Dominik Czaplicki, a PhD at the Jagiellonian University's Innovation, Technology Transfer and Development Center, says that reagents now used for blood grouping are based on monoclonal antibodies that detect only one type of antigens.

However, the reagents are not produced in Poland and have to be imported. A research team headed by Assoc. Prof. Joanna Bereta, of the Jagiellonian University's Biochemistry, Biophysics and Biotechnology Department, is working to generate new lines of cells that produce monoclonal antibodies.

The university has a specialist laboratory where the researchers can carry out projects of this kind. The Regional Blood Donation and Treatment Center in Katowice is Poland's only blood donation center producing serological reagents. The consortium of the two institutions aims to develop a technology for the production of blood grouping reagents. Although the technology will not be new by global standards, the project is expected to yield a set of reagents-cheaper than their imported counterparts - to identify every blood type (O, A, B and AB) and the D antigen, called the Rh factor.

Bereta is in charge of the research side of the undertaking. Dr. Katarzyna Rothkegel, head of the Serological Reagents Production Department at the Regional Blood Donation and Treatment Center in Katowice, and Dr. StanisΠaw Dylàg, the center's director, are responsible for the commercial side of the project.

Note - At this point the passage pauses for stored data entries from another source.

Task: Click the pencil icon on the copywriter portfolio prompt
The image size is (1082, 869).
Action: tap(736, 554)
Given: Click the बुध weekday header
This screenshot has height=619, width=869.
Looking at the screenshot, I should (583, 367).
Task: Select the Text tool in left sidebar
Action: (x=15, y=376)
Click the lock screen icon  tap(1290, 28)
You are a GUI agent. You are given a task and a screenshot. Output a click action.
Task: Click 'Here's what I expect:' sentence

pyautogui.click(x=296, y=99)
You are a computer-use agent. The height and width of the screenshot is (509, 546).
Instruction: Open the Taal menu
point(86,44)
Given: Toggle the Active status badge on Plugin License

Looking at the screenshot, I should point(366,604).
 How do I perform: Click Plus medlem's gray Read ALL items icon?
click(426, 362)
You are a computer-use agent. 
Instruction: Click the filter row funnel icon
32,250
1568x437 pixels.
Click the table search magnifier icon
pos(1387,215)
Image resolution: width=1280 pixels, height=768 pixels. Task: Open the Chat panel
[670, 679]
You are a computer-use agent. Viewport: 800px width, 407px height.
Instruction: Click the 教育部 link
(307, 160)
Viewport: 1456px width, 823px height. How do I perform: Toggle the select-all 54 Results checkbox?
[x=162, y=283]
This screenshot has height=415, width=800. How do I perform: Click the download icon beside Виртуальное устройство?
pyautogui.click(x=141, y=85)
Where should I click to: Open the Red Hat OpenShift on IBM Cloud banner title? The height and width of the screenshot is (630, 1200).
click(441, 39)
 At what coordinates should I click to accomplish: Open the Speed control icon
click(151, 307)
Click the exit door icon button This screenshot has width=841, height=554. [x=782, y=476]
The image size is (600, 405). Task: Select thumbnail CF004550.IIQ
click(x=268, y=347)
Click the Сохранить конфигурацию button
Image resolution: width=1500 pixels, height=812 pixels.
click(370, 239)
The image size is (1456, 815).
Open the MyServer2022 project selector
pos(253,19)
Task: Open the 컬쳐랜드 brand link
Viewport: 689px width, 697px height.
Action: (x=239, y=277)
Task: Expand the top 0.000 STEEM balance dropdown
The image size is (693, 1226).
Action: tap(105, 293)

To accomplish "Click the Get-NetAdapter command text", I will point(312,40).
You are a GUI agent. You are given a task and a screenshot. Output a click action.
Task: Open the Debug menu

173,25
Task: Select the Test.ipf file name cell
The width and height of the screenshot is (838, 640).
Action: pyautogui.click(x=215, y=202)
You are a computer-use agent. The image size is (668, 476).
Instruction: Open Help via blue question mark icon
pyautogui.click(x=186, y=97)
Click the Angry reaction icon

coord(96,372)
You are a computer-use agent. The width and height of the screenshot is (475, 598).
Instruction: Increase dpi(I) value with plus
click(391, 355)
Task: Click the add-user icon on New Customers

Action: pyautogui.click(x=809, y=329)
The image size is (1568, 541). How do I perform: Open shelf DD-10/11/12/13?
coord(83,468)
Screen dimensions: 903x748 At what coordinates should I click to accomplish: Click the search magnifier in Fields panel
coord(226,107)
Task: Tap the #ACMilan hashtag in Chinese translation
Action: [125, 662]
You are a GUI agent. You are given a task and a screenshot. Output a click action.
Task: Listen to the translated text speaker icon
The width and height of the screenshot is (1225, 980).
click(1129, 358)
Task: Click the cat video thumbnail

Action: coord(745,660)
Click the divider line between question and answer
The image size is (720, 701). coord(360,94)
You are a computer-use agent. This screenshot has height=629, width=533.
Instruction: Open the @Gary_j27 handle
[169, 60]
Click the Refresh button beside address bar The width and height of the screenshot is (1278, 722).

"The project is planned for four years-this much time is needed to develop the technology and launch production," says Czaplicki. "We hope that spending from the national budget will be recouped in five or seven years and that the research will produce savings for taxpayers."

The consortium wants to carry out the project in two stages. The first stage, research work, will be conducted in Cracow. The second stage will involve preparations to launch production.